• _Instructions to follow_: When you return the lines below, go from the first through the line with "Task: Open the", keep them exact, and leave out every picture.

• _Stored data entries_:
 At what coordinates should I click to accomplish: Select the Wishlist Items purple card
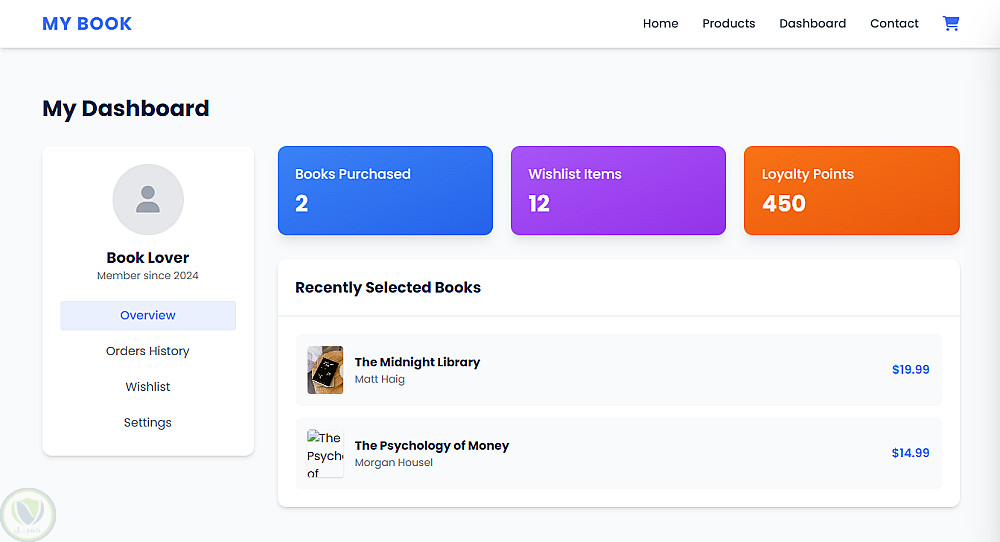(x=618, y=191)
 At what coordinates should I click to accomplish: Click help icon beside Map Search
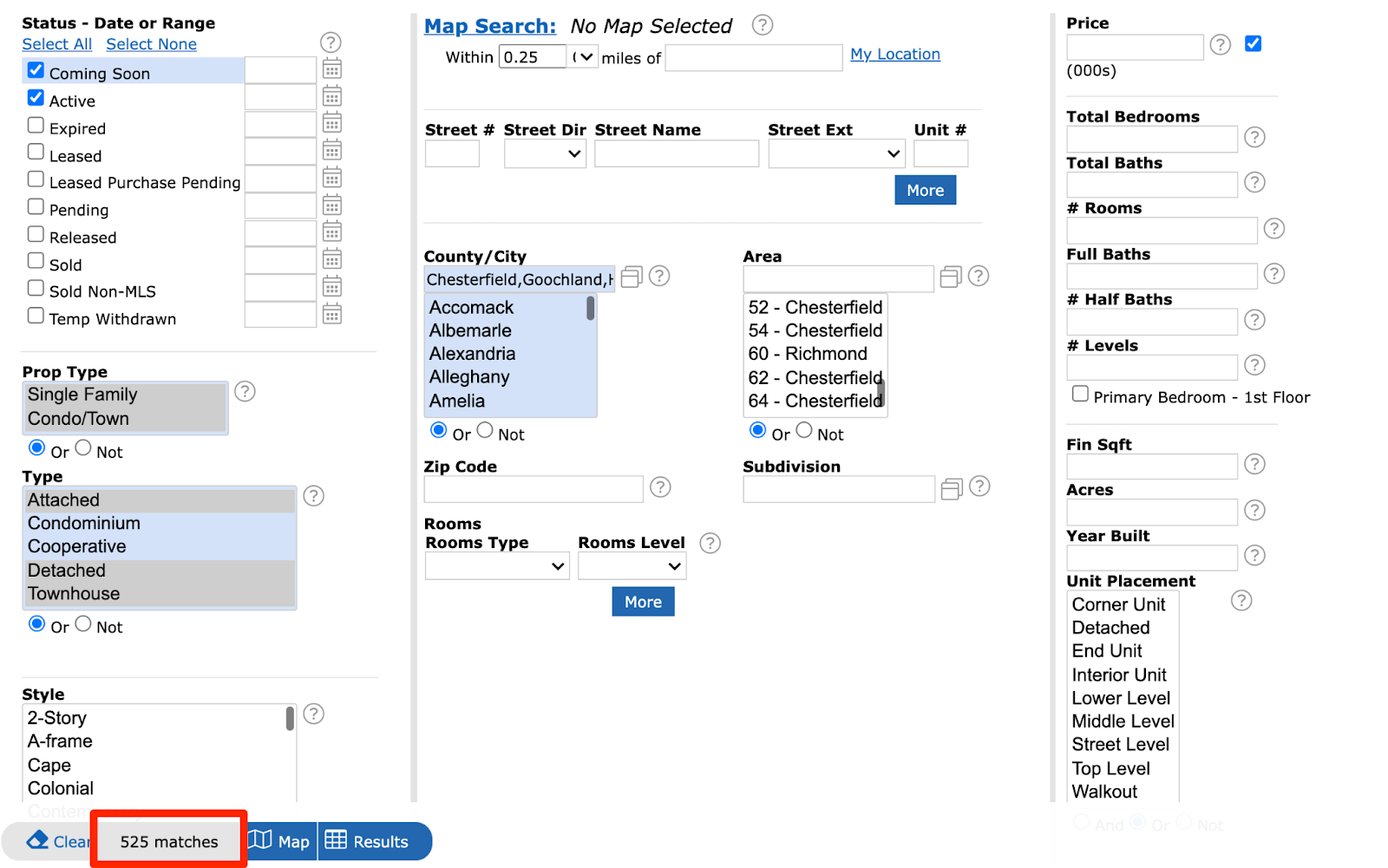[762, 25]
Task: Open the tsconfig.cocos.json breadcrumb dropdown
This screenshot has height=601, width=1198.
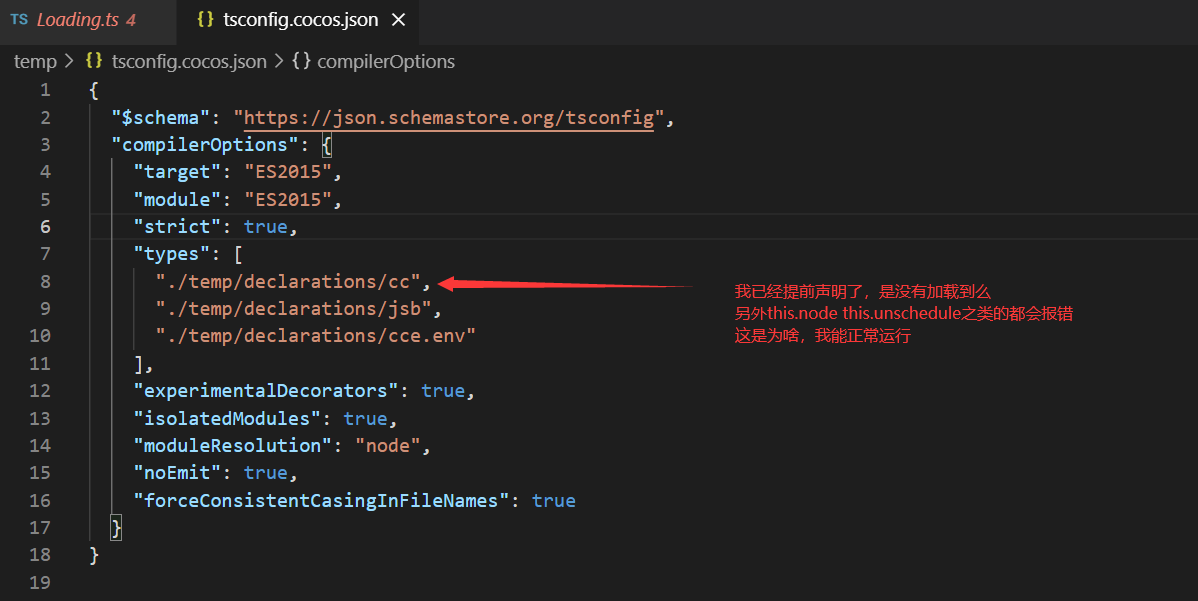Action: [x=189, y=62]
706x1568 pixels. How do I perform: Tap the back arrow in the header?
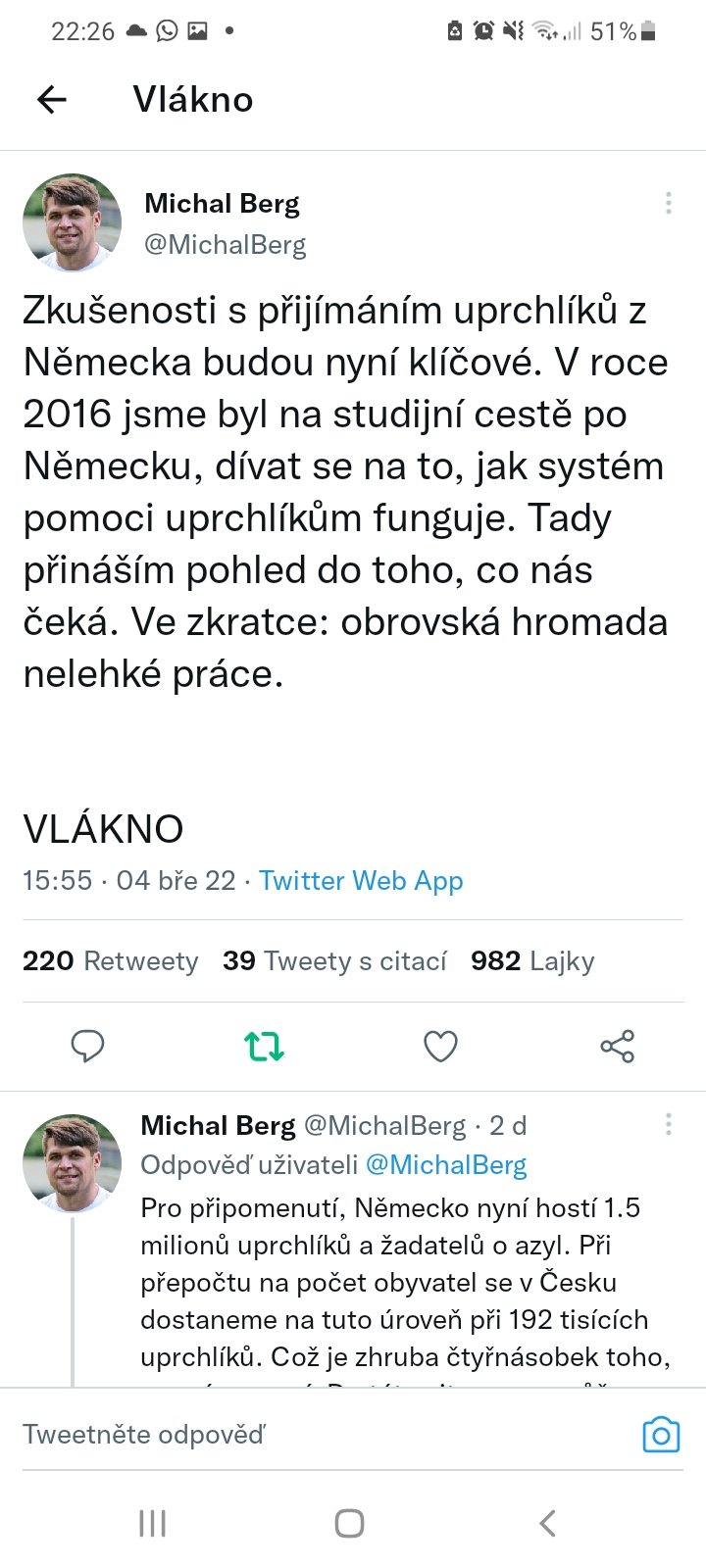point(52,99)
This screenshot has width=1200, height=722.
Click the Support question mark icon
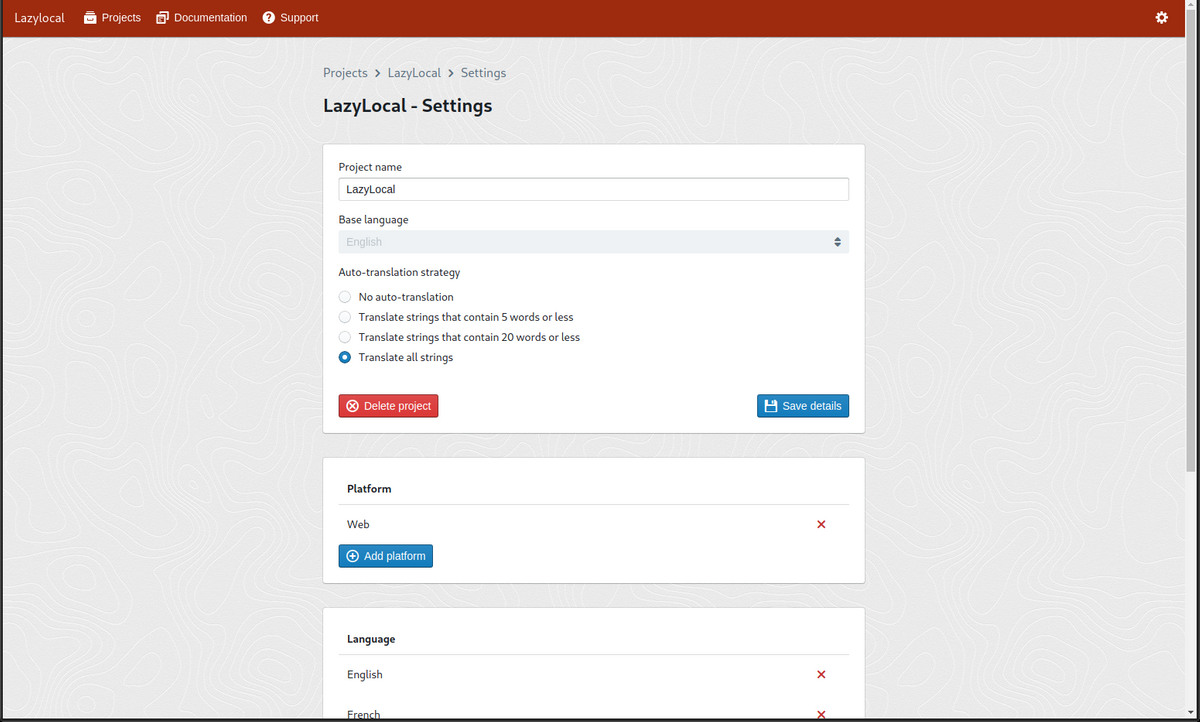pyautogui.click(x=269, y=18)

• _Solution below_:
 At what coordinates should I click to accomplish: Select the Wishlist Items purple card
(x=618, y=191)
 At what coordinates should I click to accomplish: Click help icon beside Map Search
[762, 25]
Task: Open the tsconfig.cocos.json breadcrumb dropdown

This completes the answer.